The Buzz: Data analysts are going to replace domain experts
The Anti-Buzz: Data analysts are going to help experts ask the right questions
I hit you with the provocative title “The Death of the Expert” because that is precisely the title I was faced with earlier this week. I don’t normally go into too many details about my own career, but this week the annual Knowledge Discovery and Data Mining (KDD) conference was held in Chicago and I was in attendance. On Tuesday they hit us with the industry panels, and they saved their largest room for “The Death of the Expert.” How could you not attend something so outrageous? Especially when there was a chance that the outrageous was also true?
I will spoil the surprise for you as quickly as it was spoiled for all of us: The expert is not dead, not even close. Like all good panels, they would argue over several points, but on that point they were unanimous. (The panelists were clearly not consulted when the title was being chosen). On the contrary, they were quick to point out the narrowness of any model they themselves had ever built and that making good use of the those models required an expert to interpret and explain the results.
Still this is as good occasion as any to discuss with you the tension, both real and imagined, that might exist between domain experts like you, and the data analytics that are ostensibly trying to steal your job.
What data mining does better
We could list several things here. The obvious benefit is speed and a lack of tedious mistakes, (a computer doesn’t get tired after staring at a table of numbers all day). These are effectively the benefits you always get from computing, though. No, the real benefit you get from data mining is a lack of bias; or more accurately: an opportunity to eliminate some bias.

Data supplied:
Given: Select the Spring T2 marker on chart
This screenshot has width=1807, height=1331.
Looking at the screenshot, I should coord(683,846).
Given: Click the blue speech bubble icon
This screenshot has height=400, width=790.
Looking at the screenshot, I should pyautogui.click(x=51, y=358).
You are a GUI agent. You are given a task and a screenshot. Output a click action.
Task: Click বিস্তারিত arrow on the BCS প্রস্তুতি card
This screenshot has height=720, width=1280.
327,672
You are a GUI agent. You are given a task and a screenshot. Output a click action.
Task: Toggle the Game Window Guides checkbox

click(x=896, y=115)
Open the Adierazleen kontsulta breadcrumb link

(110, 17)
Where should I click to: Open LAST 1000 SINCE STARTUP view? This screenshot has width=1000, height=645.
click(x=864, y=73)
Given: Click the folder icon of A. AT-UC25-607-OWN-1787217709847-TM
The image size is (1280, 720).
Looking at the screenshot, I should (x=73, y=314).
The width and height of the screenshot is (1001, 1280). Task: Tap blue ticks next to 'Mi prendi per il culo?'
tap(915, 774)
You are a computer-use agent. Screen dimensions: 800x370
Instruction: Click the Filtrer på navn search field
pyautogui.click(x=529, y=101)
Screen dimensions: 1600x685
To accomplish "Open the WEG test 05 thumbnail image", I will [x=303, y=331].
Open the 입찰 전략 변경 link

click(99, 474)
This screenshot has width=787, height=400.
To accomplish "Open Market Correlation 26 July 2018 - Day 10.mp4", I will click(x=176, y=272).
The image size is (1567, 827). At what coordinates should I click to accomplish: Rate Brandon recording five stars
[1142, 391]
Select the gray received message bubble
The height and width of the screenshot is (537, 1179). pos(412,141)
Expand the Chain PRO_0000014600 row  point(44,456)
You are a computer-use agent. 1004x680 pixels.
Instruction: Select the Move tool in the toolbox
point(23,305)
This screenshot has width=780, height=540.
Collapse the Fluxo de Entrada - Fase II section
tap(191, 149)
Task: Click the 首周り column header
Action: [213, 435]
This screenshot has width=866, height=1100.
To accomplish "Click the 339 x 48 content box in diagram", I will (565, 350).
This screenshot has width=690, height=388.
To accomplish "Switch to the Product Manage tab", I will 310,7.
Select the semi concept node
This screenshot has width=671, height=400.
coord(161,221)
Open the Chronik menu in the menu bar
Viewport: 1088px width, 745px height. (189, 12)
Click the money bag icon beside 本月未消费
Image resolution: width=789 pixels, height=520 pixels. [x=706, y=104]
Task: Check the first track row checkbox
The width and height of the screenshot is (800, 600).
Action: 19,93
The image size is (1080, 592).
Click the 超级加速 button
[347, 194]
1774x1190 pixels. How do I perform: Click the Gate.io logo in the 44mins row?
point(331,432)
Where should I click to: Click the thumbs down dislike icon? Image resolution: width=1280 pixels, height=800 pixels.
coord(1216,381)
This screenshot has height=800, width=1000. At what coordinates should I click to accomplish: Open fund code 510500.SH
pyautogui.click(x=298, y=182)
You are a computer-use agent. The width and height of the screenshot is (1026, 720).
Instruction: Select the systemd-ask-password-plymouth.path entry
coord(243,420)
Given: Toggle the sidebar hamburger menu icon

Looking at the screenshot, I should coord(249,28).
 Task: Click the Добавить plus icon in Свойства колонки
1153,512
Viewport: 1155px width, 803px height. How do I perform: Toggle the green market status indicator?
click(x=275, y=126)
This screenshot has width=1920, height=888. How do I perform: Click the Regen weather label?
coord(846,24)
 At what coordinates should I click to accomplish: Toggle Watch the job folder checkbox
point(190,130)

What you will do:
1 - Tell whether each statement agrees with the article on data analysts and experts, giving yes or no and quoting the article's deciding words: (a) the panelists agreed that the expert is not dead; (b) the KDD conference that week took place in New York; (c) the writer names speed as the real benefit of data mining.
2 - Go on with the article on data analysts and experts, writing on from its last sentence.

Task-by-task results:
1 -
(a) Yes: "on that point they were unanimous."
(b) No: "held in Chicago"
(c) No: "the real benefit you get from data mining is a lack of bias"

2 -
For some context: a company called kaggle has facilitated finding solutions to large problems posed by large companies by essentially just throwing it to the masses and letting the best techniques rise to the top. The winners invariably produce something which outperforms the best expert analysis to date; hence “the death of the expert”. The leap is achieved largely by these new models being “naive” enough to not make the “expert” assumptions that had been quietly coloring the results in the past.
In other words, data analysts work “with the blinders off” and are willing to consider things established experts are not. Everything comes with the added bonus of being backed up by good statistics.
Why experts are still needed
Distilling it as much as I can, experts do two very important things that data analysts would struggle to do. The first is that they understand what problems need to be solved. The analyst might set new records answering an important question, but the expert is the one who knew what question to ask in the first place. The second is that they can explain results. Good predictive models are, well, good at predicting, but not so articulate about why the prediction makes sense, nor very sensitive to the nuances of what its prediction means.
An example given by the panel was an off-shore oil rig, where an analyst discovered something new, that a certain statistic was accurately able to predict the future failure of systems on the rig. It was the expert who looked at this result and had the eureka moment, understanding how one thing could lead to another. In the sea of data, the expert would not have pulled this insight out on their own, but only they could make sense of it. (By the way, explanation is an area of research interest in data mining, and a largely acknowledged weakness).
To draw up a fictional example that might hit closer to home: You’re the expert. You have a patient. You observe symptoms, share them with an analysis tool, and get back global statistics on what diagnosis was made upon observing these symptoms. What do you do with this information? Let’s say 70% of the world diagnoses symptoms X as condition A and 30% diagnose it as condition B. Does this mean 30% of the world is wrong? Or does it mean that 30% of people with symptoms X have condition B? Do you accept the majority diagnosis? Thankfully you’re an expert and can provide expert answers to these questions.
The data is a tool. Perhaps you always diagnose condition B when you see symptoms X and never even considered condition A. In this case the data is providing you with an opportunity to eliminate bias. Maybe you had considered both conditions and checking the data is a mere formality – you’re sure it’s condition B and you’re the expert.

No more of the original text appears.